Jones is by no means arguing against research and deployment of new therapies. He believes that more medical research and better treatments are needed for nearly every disease. But from his historical perspective, he acknowledges that “something’s got to give.…If healthcare costs driven by personalized medicine lead to decreases in healthcare access, that will be a terrible, unintended side effect. Someone needs to think about all of these issues.”

The best way to improve Americans’ health overall, he says, is to enable healthy lifestyles, because many of the important risk factors are “things that our hands put to our mouths: what we drink, what we eat, what we smoke. One that is not is hypertension,” (but that is linked to diet and exercise). Facilitating change in these areas would require signficant social restructuring, but there is no lobby for such public goods. The pharmaceutical industry, in contrast, is “the most profitable sector of the U.S. economy,” one that “manages to spend more money on lobbyists than nearly any other sector.”
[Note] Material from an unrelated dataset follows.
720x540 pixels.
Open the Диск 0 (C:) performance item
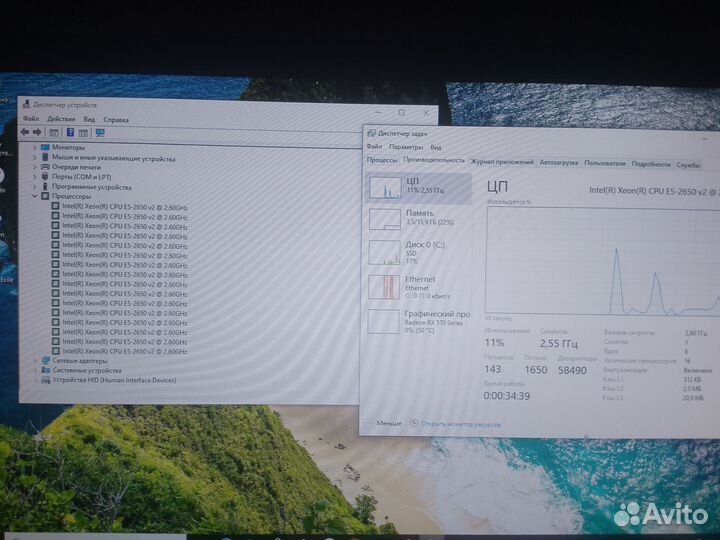tap(384, 251)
Jones also brings personal skepticism to his assessment of precision medicine. More than a decade ago, he was diagnosed with a gastrointestinal stromal tumor (GIST). There was tremendous excitement at the time, because doctors had just realized that most GISTs were dramatically susceptible to one of the first of the successful new targeted cancer therapies, imatinib (Gleevec). But Jones was among the 10 percent of patients who lacked the mutation that Gleevec targets. Since GIST is not susceptible to either chemotherapy or radiation, his only option was an ancient one: surgery. Luckily, that seems to have worked and he has been cancer-free since then. Although Jones was in the minority of GIST patients who could not benefit from imatinib, his situation is actually typical for cancer patients at present: most don’t benefit from the new personalized therapies, either because their cancer is driven by unexplained biology, or because a targeted therapy has not yet been developed for their form of the disease.